Abstract:
A manually operated machine for dispensing coins in exchange for deposit of articles, such as cans or bottles. Various dimension checking functions and stops are shown which insure that only articles of the proper dimensions are accepted by the machine. Once the article is accepted, anti-milking devices prevent the depositor from receiving more than the correct payment for the article.

Description:
BACKGROUND OF THE INVENTION 
     This invention relates to the recycling of containers and, more particularly, to a machine designed to return coins to persons depositing cans or bottles. The machine would check the container to make sure a deposit should be paid for it, drop the container in a storage bin, and pay the individual his mandatory deposit fee, thus enabling the seller to service paying customers. 
     BRIEF DESCRIPTION OF THE PRIOR ART 
     While coin actuated article dispensing machines abound, there are few article actuated coin dispensing machines. Machines which give coins in exchange for paper money are not relevant because the checks performed are not similar to those needed for checking used containers. 
     Henry Stapleman (U.S. Pat. No. 4,132,303), &#34;Article Actuated Coin Dispensing Closure For Article Collecting Receptacles&#34;, is directed toward a similar goal, but has completely dissimilar functions and mechanisms. 
     Other article inspection type machines, such as quality control type machines, are available in different lines of commerce. These machines are not, however, well adapted for simple and reliable checking of cans and bottles in the manner desired. Furthermore, they are not designed to defeat operator attempts to cheat or to milk the machine. 
     SUMMARY OF THE INVENTION 
     The invention checks various dimensions of an article while the article is rotated within a drum. The rotational force is applied through a handle and lever turned by the individual who has deposited the article. Because the depositor can be relied upon to apply a relatively large amount of force, check devices which apply pressure to the article may be utilized. Furthermore, use of a rotary type process greatly simplifies placement of the necessary internal stops and anti-milking devices.

● Item position rows
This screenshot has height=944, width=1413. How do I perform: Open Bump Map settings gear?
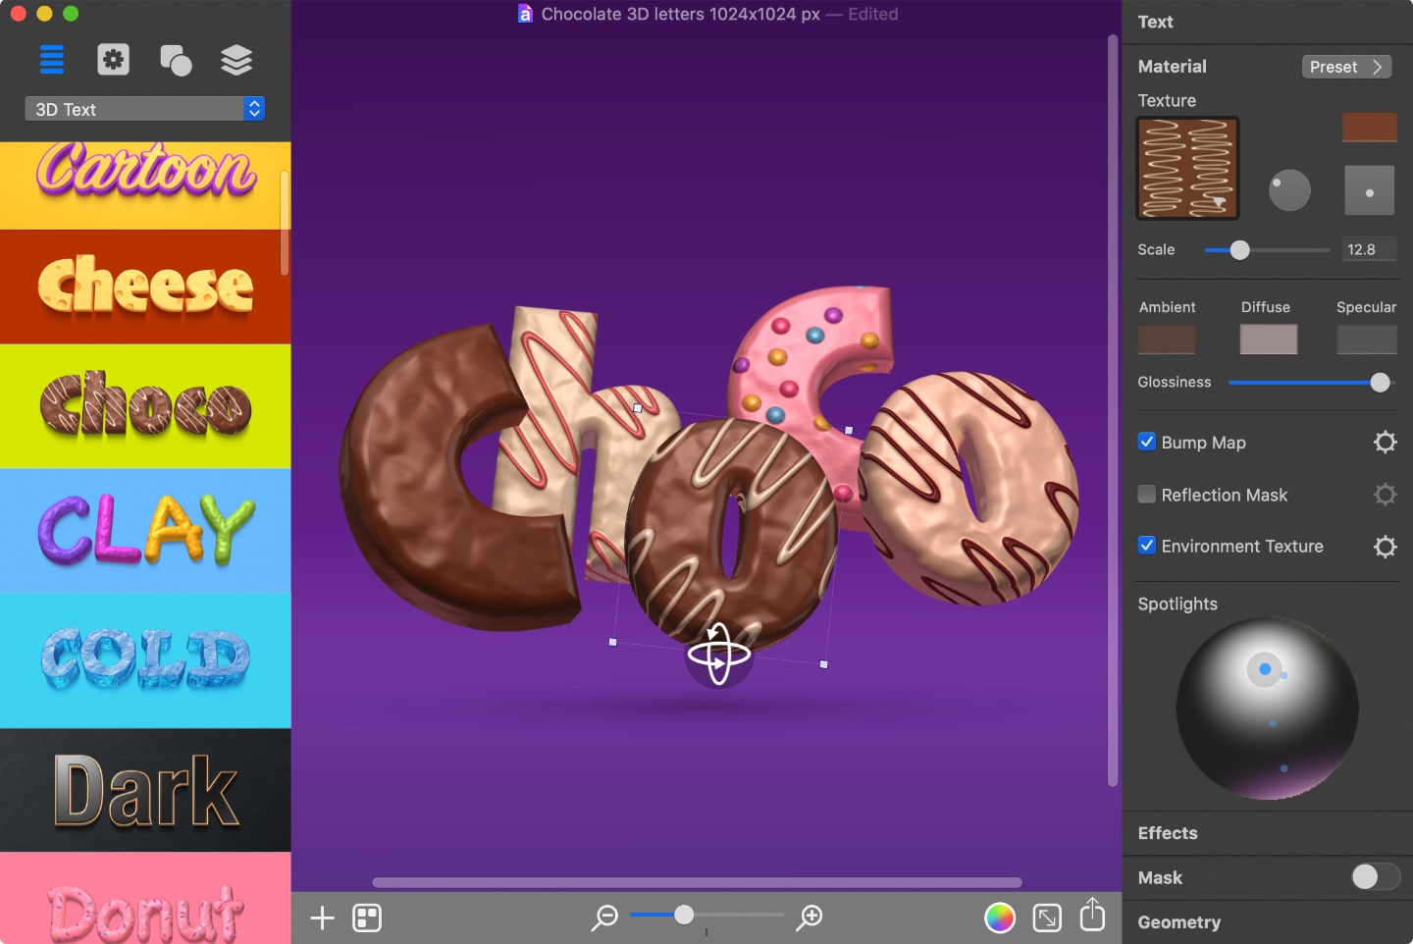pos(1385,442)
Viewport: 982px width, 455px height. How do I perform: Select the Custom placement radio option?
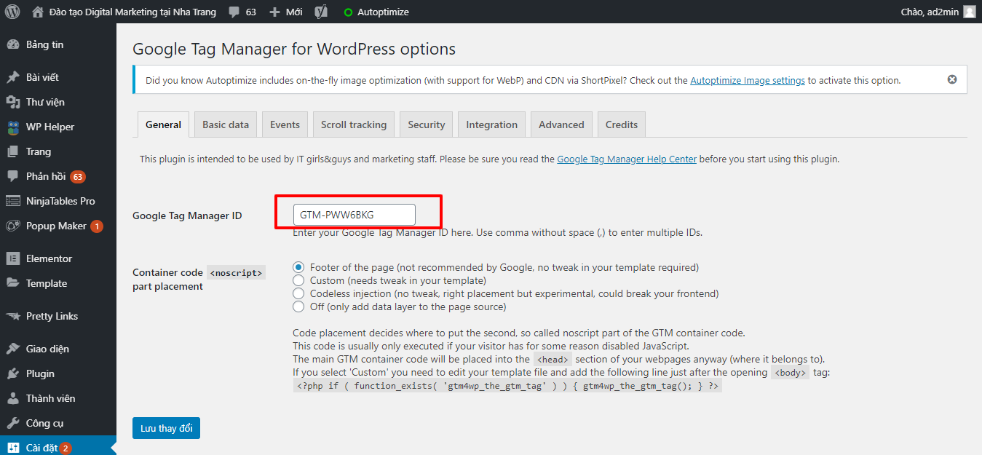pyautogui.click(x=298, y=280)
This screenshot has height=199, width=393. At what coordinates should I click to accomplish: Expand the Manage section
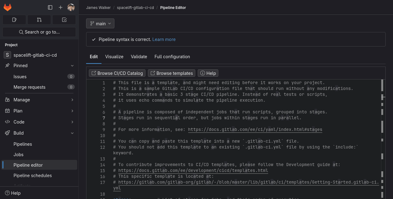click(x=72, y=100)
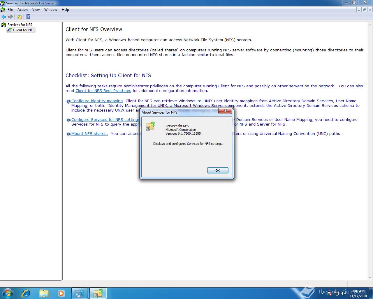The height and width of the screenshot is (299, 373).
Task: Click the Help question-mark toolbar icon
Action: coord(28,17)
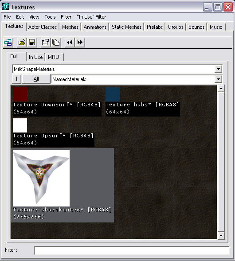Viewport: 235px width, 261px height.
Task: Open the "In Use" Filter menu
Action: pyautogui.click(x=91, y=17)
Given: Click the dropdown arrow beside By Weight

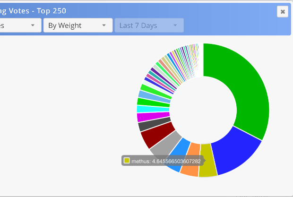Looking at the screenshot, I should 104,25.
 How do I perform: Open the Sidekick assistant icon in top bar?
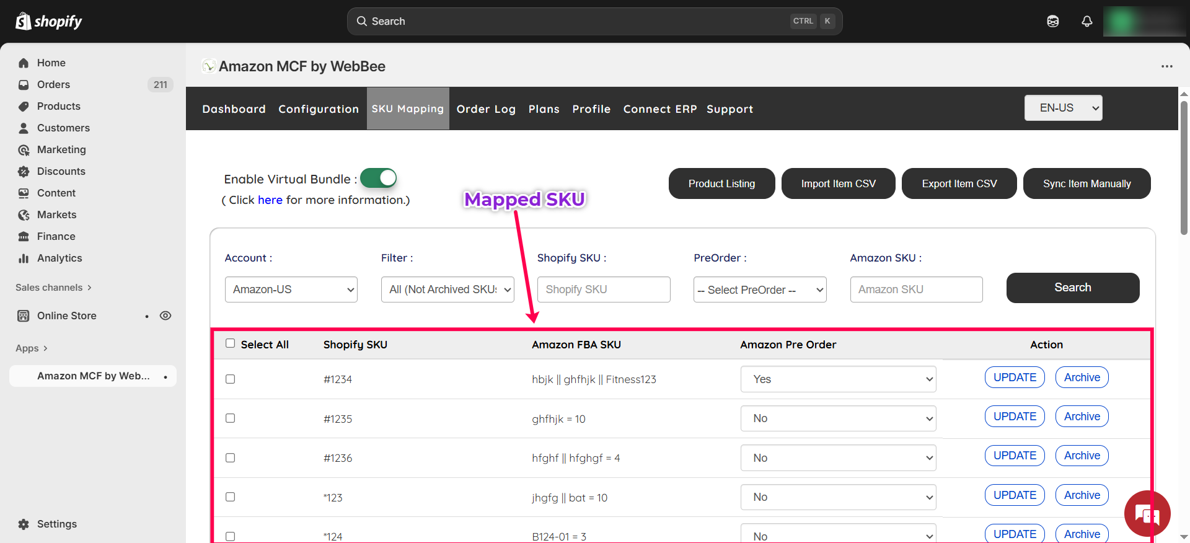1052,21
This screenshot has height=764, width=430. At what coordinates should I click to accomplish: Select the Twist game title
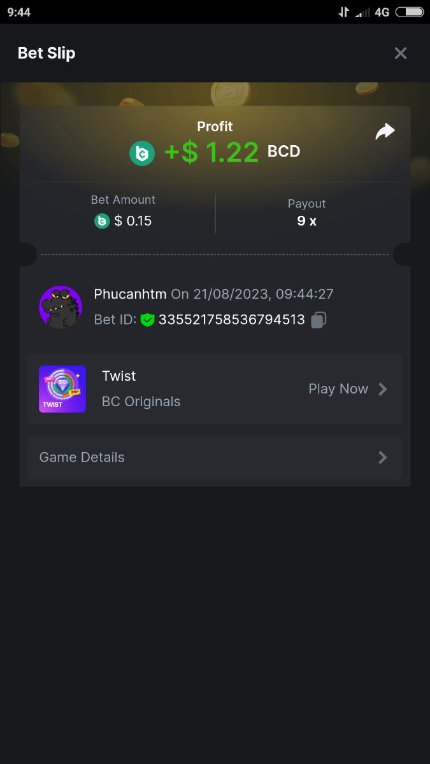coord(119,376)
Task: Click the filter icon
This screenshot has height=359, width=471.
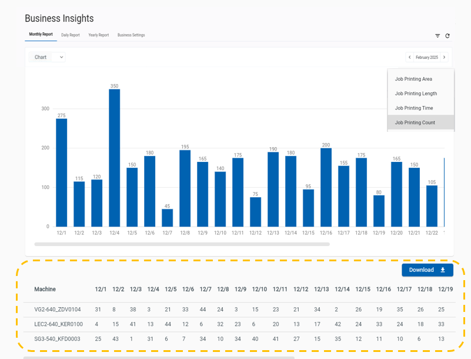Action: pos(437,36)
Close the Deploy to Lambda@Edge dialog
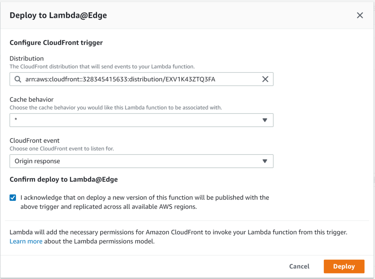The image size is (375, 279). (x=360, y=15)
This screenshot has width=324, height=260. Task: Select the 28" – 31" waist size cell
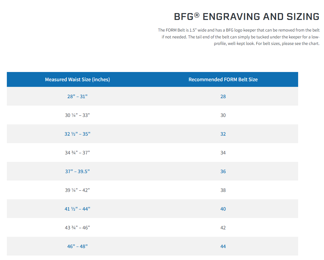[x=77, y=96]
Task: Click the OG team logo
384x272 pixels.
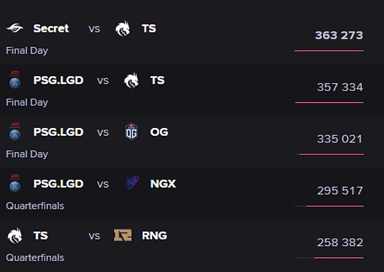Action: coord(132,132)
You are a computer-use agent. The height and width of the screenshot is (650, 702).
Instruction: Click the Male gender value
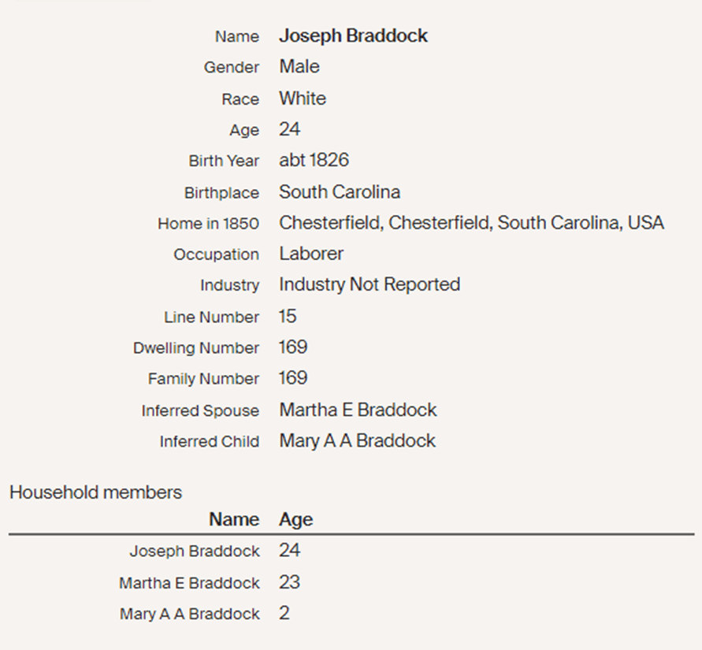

● Exercise
Continue the text on the coin-dispensing container recycling machine, starting after its final sentence. The rows were taken from a different source.

● Task answer
     It is an object of the present invention to provide a machine capable of checking various dimensions of articles. 
     It is another object of the present invention to provide an article check machine which may be manually operated. 
     It is yet another object of the present invention to provide a machine which does not rely upon the weight of the article checked for the energy to activate the coin dispenser. 
     It is yet another object of the present invention to provide a device capable of being operated by untrained individuals to return tokens in exchange for deposited articles of the proper dimensions. 
     It is yet another object of the present invention that the machine contain sufficient anti-milking and anti-cheating barriers to deter most attempts to milk or cheat the machine. 
     It is yet another object of the present invention to produce a coin dispenser means which is self-fed and which is designed to be jam proof. 
    
    
     BRIEF DESCRIPTION OF THE DRAWINGS 
     FIG. 1 is a perspective disassembled view of the invention. 
     FIG. 2 is a side view of the invention in an assembled form showing the carriage in relief. 
     FIG. 3 is a partial cut-away view of the invention showing a check lever checking an article carried upon the carriage. 
     FIGS. 4(a), 4(b), 4(c), 4(d), 4(e), and 4(f) sequentially show the relative positions of the disc, a lock-out arm, a check lever, the trigger actuator and the trigger, and additionally showing in relief the relative positions of the carriage and article during the article acceptance process. 
     FIG. 5 is an elevated view of the rear of the invention. 
     FIG. 6 is an end view of the invention showing the coin dispenser in conjunction with the second disc and a coin access slot in relief. 
     FIG. 7(a), 7(b), and 7(c) sequentially show vertical views of the coin dispenser for the different possible positions of the coin eject plate.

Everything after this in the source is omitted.